Die folgenden Impulse sollen aufzeigen, wie der Production control plan entlang der ISO/SAE 21434 gestärkt und auf ein höheres Niveau gehoben werden kann:

  • Verstehen Sie den Production Control Plan für die Cybersicherheit in der Produktion als ein gemeinsames Arbeitsprodukt, angesiedelt sowohl in der Produktentwicklung und bei den Produktionsbeteiligten.
  • Warten Sie nicht bis zum Ende der Entwicklung, um mit dem Produktionskontrollplan zu beginnen. Richten Sie sich frühzeitig darauf ein und überprüfen Sie regelmäßig die Sicherheitsanforderungen, Installationsverfahren und Schutzmaßnahmen für die Komponenten.
  • So wie es für die Entwicklungsteams im Bereich Cybersicherheit wichtig ist, TARAs durchzuführen, so ist es auch für die Beteiligten in der Produktion wichtig, eine Bewertung der Systemsicherheitsrisiken ISA/IEC 62443-3-2 durchzuführen.
  • Stellen Sie sicher, dass die Bewertung des OT-Cybersicherheitsrisikos die Identifizierung von Produktionsanlagen, Zonen und Leitungen für spätere Sicherheitsstufen, Anforderungen und die Platzierung von Kontrollen umfasst.
  • Validieren und testen Sie die Sicherheitskontrollen des Produktionssystems, wenn möglich während simulierter Herstellungsprozesse.
  • Stellen Sie sicher, dass relevante Schwachstellenbewertungen nach der Produktion sowohl von Produkt- als auch von Produktionsstandorten überprüft werden, um synchrone Verbesserungen für Updates, Konfiguration, Änderungen oder zukünftige Serien oder Wiederverwendungsmöglichkeiten bereitzustellen.

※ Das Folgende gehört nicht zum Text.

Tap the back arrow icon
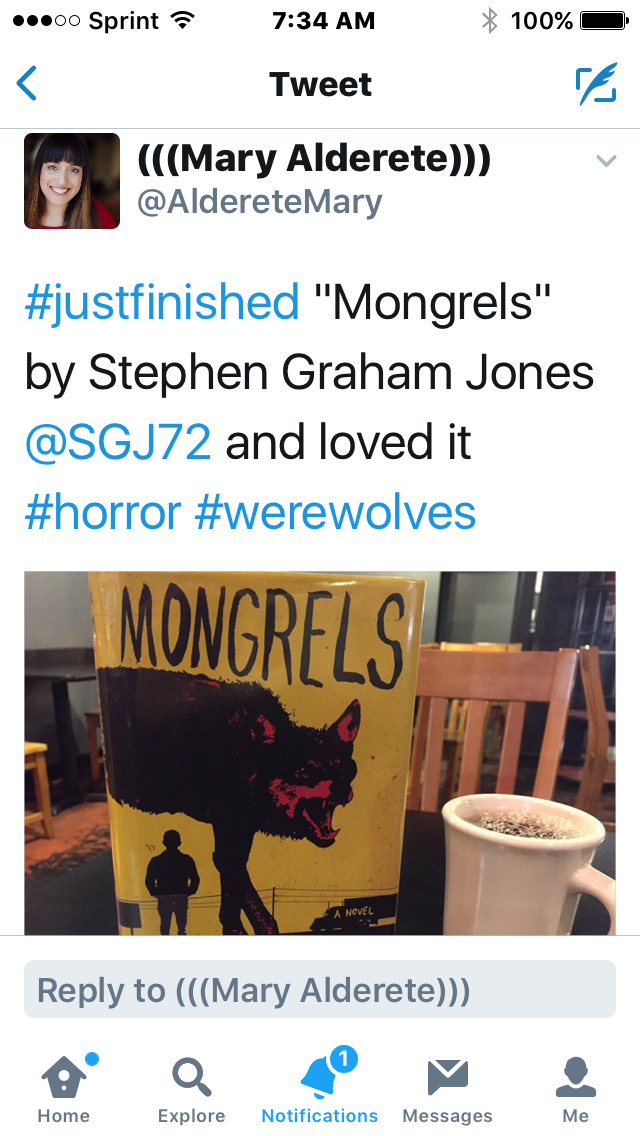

Ja, das, was in der Produktion passiert (oder nicht passiert) und das, was im manchmal abstrakt gedachten Cybersecurity Management sinniert wird, scheinen häufig wie voneinander getrennte Welten zu sein. Und doch sind sie eng miteinander verwoben. Das Zusammenspiel zwischen Weichenstellungen der Cybersicherheit, der Einbindung von IT und dem Mitdenken der Produktionsprozesse erfordert die Expertise und Involvierung aller Beteiligten. Im kooperativen Vorgehen liegt der Schlüssel für eine effiziente und zukunftssichere Produktion.